What might happen if some eyeball operator would change to fair per-use billing over-night? I'll assume very naive model as I'm not ready to give this sufficient thought. Let's assume they create scheme which delivers exactly same amount of money from consumers as they get today, 1/3 pays more, 1/3 pays same and 1/3 pays less.

I would guess the obvious outcome is, 1/3, the heavy users, switch to alternative provider if such exists in their market. This removes huge quantity of capacity, so essentially provider can save all CAPEX spending to the network.

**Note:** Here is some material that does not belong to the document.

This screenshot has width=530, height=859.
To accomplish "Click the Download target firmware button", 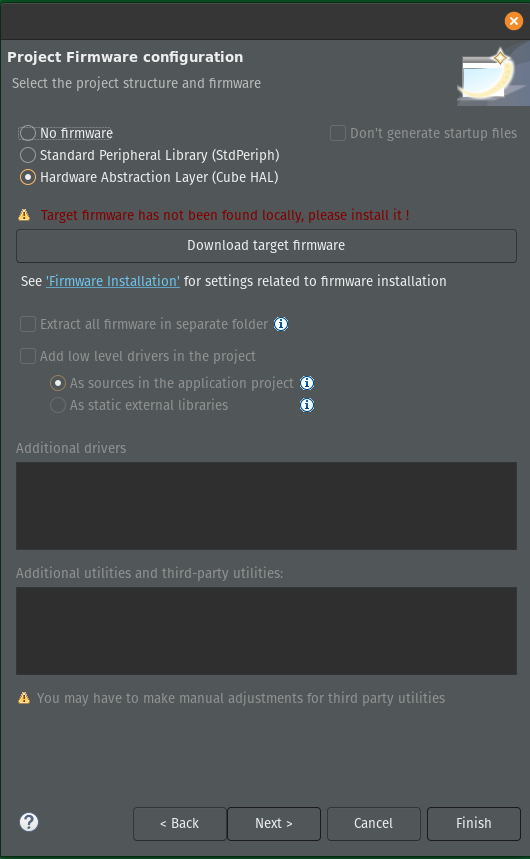I will pos(266,245).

What would happen to the networks who got these 1/3 heavy users? Their business case would get radically poorer, as they didn't get enough regular users to pay for those heavy users, so they would struggle to deliver the bits leading to congested poorly performing network.

Heavy users who want quality, would have to switch back to a network which financially can and will deliver the service they want and other operators now struggling with broken fundamentals would need to implement same billing scheme.